朱國忠同袁開疆一握手,并不松開,拉著他往大門內走。
一位漂亮的物業女孩子早在電梯口,開了電梯的門等候。
電梯上了十七樓,進到1708號朱國忠的辦公室,朱國忠對身后跟著的辦公室主任、物業小女孩子揮揮手說:
“我這沒事了,你們回去吧。”辦公室主任、物業小女孩子忙出去,把門關上。
兩人走進里面寬敞明亮的走廊,辦公室是一個雙套間。左手是辦公室和會客室,右手是臥室和書房。
朱國忠把袁開疆讓進了右手邊的書房中。
袁開疆心里明白,能進書房說話的人,都是朱國忠的親近的人、或者特別尊重的人,否則只會去會客室了。據說魏敬武來,也只是在會客室坐。
書房除了兩面滿墻的書櫥、書桌,靠落地窗處還有兩個相對的單人沙發,中間是一個精致的小茶臺,紫砂茶具一應俱全。
一面墻卻是空白的,雪白的亞光漆墻上,只有一個用實木框裝裱的書法,寫著“寧靜淡泊”四個顏體正楷字。落款處是“吾兒自省之,父字”。雖未具名,但外人一看,便知是省委常委、常務副省長朱惟森的手筆。
“哎呀,我是個粗人,不懂書法,但領導的這一筆顏體字也是出神入化了。只是沒有福氣討一幅,掛在辦公室為座右銘。”
朱國忠邊請袁開疆坐下,遞上煙,開始泡茶,邊笑道:
“這算個什么事,下回看袁市長幾時有空,我陪您去萬元一趟,同老爺子吃個飯,讓他寫幾幅就是了。”
“哎呀,那敢情好,我可記下了呵。”
“都是小事。您品品這鐵觀音,還合您口味么?”
袁開疆端起茶杯說:
“理事長,這次謝謝了。我就不說客套話了,一切都在茶里。”
朱國忠笑道:
“袁市長,別‘理事長’、‘理事長’的叫,太見外了。私下叫我‘小朱’或者‘國忠’都可以。您可是我正兒八經的直管領導。”
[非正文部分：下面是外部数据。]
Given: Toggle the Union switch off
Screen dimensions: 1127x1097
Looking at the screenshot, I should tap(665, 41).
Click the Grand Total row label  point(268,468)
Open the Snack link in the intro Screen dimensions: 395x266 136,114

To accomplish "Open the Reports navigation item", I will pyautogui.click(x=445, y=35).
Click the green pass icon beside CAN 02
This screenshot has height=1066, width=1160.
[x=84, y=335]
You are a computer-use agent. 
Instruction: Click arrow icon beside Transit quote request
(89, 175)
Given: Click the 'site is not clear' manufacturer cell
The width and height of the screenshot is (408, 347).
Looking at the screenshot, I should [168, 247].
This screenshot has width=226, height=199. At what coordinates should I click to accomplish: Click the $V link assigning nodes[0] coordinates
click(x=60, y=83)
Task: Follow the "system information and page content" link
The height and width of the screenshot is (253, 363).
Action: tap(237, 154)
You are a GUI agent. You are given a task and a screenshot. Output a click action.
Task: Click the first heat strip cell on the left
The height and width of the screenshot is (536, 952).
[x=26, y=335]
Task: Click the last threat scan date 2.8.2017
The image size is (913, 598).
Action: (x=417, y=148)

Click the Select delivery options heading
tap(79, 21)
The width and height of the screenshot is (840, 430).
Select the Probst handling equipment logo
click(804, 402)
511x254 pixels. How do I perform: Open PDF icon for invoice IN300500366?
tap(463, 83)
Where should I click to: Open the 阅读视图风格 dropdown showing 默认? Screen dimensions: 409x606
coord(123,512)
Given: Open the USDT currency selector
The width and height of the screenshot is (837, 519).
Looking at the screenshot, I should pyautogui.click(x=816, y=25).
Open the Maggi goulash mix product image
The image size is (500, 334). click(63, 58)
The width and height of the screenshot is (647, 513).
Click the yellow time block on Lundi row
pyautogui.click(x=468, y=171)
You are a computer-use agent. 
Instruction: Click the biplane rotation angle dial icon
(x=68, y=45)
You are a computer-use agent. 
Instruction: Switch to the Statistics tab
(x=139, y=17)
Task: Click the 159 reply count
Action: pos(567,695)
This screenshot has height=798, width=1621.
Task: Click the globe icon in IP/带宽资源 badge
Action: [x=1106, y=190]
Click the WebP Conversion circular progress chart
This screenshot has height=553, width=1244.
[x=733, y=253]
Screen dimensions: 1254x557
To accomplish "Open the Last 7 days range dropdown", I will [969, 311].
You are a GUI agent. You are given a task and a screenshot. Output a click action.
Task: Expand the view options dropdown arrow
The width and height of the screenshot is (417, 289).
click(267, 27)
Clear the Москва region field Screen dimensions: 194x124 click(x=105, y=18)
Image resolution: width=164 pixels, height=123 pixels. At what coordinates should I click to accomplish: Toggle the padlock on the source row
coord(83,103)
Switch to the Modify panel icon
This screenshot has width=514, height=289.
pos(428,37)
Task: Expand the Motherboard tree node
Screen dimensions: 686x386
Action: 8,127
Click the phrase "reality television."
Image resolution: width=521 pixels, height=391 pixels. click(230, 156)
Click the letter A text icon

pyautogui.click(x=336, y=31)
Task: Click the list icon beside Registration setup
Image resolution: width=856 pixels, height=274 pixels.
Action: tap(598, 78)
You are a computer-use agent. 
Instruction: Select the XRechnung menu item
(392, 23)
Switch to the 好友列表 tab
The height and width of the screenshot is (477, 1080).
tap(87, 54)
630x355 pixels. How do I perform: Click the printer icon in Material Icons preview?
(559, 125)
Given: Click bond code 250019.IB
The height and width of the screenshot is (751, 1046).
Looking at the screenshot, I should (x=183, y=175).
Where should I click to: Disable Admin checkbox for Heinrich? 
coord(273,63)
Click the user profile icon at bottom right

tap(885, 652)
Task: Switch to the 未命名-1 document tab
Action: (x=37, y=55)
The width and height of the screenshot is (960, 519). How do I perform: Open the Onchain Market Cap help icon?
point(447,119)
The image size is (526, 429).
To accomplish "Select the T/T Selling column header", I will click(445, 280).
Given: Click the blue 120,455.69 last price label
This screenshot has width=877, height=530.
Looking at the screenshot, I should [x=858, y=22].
朱國忠心情很好,因為平常他不愿交往的袁開疆,前兩天也找到他,說到聞哲在當選后,市政府會調整工作分工,他手里的一大塊資源豐厚的部門,如融資平臺、銀行、城投公司、擔保公司等等。意思是想請朱國忠托請朱副省長在方明遠那說說話,分工時關照一二。
放在平時,朱國忠才懶得搭理這個袁開疆,但現在他同袁開疆有了共同的利害關系、共同的對手,那就是令人憎惡的聞哲。
袁開疆要把那些涉及金融的口子抓在手里,并不單單是因為這些部門的“油水”大,也是因為自己分管這么多年了,有一大撥與之有利益關系有,靠他捆綁著金融單位吃飯哩。同時,他在里面有多少不能曝光的事,他自己心里有數,不抹平了,不放心。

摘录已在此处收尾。